Trying new things is one of the wonderful aspects of humanity. There are so many possible avenues for us to take, but that doesn’t necessarily mean that each and every route will always be the best one for us. I know I’ve had times where I started something and, even when I would try and push through to enjoy it as best I could, it was such a relief when I stopped trying and invested my time in something that I found to be much more enjoyable. The reality is that there are simply so many things out there that we can do, that sometimes we have to choose one thing over the other.

This is not to say that we should give up on anything that takes more work than we expected, or that doesn’t excite us at the time. Rather, we should ensure that what we are committing ourselves to is something that we know we love, despite the amount of effort that we have to put forth in order to get to where we want to be. Growing up, I personally had a friend named Corey who was into wrestling simply because of his father's expectations for him. My friend’s real passion was theater, and even though his wrestling career made his dad happy, it didn’t make him happy. Eventually he gave up wrestling, despite his father’s protests, and has since had many wonderful roles in multiple performances. Giving up wrestling and letting his father down was not easy for Corey, but he made a conscious decision to prioritize his life and do the one thing that he really loved to do.

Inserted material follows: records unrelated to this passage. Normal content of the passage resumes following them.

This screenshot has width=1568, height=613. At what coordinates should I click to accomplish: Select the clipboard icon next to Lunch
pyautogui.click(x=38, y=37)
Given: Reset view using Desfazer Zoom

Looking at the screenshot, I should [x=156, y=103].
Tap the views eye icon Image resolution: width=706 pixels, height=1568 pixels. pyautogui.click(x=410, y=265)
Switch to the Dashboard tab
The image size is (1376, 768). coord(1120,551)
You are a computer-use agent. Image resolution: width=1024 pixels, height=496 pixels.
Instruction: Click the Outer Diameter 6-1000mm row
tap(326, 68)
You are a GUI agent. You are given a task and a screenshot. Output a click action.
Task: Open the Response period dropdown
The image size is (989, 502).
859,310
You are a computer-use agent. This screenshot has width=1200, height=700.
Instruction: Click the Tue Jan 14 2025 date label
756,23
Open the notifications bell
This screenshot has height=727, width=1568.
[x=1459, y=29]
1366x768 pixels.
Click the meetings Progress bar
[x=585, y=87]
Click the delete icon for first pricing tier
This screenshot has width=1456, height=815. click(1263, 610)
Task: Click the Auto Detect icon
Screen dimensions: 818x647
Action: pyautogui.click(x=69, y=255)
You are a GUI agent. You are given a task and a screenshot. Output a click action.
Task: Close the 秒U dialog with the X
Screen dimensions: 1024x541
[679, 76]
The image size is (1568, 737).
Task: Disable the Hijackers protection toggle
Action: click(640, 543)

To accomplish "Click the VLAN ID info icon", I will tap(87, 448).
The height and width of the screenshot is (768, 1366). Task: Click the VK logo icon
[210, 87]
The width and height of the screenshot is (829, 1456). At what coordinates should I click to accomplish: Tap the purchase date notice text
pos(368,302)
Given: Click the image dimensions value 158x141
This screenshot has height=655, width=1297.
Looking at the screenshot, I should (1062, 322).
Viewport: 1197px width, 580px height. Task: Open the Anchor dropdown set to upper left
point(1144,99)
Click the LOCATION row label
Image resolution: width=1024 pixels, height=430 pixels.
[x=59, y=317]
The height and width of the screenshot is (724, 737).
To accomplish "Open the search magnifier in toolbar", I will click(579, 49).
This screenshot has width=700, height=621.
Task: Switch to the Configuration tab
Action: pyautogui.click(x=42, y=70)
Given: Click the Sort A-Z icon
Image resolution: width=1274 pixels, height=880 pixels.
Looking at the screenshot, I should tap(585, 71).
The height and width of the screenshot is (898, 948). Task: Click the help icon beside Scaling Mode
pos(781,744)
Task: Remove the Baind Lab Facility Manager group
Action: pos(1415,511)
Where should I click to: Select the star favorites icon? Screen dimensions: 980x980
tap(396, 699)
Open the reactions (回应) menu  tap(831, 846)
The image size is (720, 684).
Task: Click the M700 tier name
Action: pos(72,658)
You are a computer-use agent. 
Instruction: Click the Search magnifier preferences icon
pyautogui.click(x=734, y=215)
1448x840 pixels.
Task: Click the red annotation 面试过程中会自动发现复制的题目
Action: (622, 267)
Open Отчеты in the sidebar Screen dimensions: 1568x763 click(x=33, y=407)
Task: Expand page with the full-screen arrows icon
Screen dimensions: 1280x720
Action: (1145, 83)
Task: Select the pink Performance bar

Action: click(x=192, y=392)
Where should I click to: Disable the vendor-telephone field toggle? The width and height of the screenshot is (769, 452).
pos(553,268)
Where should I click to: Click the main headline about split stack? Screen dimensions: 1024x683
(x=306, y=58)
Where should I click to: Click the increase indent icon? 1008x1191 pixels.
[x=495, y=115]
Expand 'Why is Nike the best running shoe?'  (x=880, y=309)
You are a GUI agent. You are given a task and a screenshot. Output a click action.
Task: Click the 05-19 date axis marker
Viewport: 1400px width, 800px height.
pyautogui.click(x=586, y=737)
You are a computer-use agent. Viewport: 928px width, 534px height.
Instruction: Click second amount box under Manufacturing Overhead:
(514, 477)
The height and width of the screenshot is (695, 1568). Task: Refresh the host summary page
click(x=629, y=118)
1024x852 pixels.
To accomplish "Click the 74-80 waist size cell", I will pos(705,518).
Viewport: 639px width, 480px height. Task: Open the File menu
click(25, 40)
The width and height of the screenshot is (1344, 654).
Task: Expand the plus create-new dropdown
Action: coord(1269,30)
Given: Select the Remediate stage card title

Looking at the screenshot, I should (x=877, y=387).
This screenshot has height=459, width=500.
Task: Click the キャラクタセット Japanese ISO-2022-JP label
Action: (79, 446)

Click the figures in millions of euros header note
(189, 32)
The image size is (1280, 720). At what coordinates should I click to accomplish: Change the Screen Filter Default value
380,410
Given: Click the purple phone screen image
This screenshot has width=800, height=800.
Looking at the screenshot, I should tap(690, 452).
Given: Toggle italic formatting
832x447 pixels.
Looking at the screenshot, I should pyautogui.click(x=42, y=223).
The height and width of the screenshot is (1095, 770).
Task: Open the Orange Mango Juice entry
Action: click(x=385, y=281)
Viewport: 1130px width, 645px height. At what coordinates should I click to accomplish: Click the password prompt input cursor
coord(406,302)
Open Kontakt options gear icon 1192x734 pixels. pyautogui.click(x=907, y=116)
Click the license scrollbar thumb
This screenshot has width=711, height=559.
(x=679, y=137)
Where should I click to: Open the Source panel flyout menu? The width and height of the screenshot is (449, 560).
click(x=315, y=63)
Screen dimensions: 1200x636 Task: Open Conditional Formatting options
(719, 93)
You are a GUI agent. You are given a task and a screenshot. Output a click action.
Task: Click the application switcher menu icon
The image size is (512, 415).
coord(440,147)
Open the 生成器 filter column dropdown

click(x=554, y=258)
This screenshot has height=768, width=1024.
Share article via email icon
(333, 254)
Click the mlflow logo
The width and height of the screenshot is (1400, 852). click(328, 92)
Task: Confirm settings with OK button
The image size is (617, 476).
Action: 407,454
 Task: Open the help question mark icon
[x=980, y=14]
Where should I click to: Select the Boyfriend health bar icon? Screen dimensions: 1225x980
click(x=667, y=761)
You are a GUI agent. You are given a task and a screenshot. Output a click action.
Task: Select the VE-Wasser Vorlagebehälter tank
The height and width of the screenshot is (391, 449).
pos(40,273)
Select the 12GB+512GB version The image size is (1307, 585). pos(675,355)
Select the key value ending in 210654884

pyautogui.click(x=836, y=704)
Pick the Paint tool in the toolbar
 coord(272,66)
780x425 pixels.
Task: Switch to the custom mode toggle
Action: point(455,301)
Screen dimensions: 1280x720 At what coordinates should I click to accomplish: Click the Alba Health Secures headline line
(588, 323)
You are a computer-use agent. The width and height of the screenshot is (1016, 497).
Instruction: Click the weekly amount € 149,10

As for me, when I find that I leave projects uncompleted, I take comfort in knowing that the great Renaissance artist Leonardo da Vinci also had trouble with sticking to his projects. That however, did not diminish the value of the work that he did complete! Lucky for us, we have the same amount of hours in a day that Leo had, and that means that our efforts have the ability to take on just as much significance, just as long as we choose to spend our time wisely!